Revekka Blumberg with her husband Moris Blumberg

This is my husband Moris Blumberg and I in the kitchen at home. This photo was taken in Tallinn in 1999. I was eager to move to Israel, but my husband had problems in this regard. Moris worked at a defense enterprise and had a strict security access permit form. Having access to defense affairs he was not going to be allowed a permit for relocation. He had to resign and find a job, which was not associated with any access permits, in which case he might be allowed to relocate in ten years' time. Anyway, this wasn't Moris' intention. He was fanatically dedicated to what he was doing and believed in the Soviet system. To be short, he was an 'appropriate' person. Considering the job he had, he was not entitled to travel abroad for whatever purpose. The only time he traveled abroad was in 1992, when we went to Israel together. When we returned home, I sensed that he had changed a lot. After our visit to Israel Moris understood that there are countries where people have equal initial positions, and each person is responsible for realizing them, while in the USSR we all appeared to be hostages and victims of the system. It's true, though, that this did not only concern Jews. Moris was a very honest man.

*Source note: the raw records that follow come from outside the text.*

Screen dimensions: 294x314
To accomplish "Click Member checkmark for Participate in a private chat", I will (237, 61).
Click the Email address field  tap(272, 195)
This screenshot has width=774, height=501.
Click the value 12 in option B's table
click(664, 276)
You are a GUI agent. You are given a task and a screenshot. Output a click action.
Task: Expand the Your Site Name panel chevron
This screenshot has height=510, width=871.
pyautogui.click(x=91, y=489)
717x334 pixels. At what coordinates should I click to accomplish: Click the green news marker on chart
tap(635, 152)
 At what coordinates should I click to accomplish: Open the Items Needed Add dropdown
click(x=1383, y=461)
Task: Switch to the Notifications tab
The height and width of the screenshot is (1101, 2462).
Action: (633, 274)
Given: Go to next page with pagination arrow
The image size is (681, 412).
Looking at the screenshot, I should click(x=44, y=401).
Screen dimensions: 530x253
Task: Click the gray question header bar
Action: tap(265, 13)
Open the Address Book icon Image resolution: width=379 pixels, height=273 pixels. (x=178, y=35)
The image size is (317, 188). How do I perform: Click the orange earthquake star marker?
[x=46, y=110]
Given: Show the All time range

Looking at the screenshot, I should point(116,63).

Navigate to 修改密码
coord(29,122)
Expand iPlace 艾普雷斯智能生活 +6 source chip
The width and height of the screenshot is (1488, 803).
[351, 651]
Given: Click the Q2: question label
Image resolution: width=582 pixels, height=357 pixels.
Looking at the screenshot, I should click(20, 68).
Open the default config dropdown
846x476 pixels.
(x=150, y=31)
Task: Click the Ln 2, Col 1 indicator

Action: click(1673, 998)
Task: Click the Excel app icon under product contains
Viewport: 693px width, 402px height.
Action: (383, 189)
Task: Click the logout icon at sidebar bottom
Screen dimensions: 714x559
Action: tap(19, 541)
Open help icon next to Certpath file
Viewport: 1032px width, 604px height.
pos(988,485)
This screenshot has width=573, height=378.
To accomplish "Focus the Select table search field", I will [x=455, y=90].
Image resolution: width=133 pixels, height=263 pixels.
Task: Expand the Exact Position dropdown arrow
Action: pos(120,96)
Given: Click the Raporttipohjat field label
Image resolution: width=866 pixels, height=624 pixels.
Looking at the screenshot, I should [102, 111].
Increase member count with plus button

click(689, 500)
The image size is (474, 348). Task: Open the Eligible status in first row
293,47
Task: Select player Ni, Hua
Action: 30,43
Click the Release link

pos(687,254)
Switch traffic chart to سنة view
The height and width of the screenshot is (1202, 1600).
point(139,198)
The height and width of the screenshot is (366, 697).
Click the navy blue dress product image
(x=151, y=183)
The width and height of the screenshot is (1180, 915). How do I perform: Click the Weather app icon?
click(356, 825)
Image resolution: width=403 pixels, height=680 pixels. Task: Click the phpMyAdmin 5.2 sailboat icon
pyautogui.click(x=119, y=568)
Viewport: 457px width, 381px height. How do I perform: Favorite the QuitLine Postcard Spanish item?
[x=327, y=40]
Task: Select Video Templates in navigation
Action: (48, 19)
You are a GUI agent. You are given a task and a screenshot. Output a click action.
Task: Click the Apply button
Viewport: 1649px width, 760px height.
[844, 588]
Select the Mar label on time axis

I would even say, this was a hypertrophied sense of justice. For him, doing something good to his surrounding was more important than doing some good to himself and his family. This was the way his father was, and he was the same. Moris was a very tight-lipped person. He hardly ever shared his thoughts and feeling even with me, but I know that after our trip to Israel he started revising his value system. His career, his job, which cost him a lot of effort and life, in the long run, would surely have been much more successful in another country, and he wouldn't have had to take such tremendous effort, and this thought was bothering him. The thing is, our system was squeezing whatever was possible from a person before dumping him or her. Nobody cared about people or took any interest in those, who could work no longer. Actually, Moris burnt himself at work, and then he passed away at the age of 61.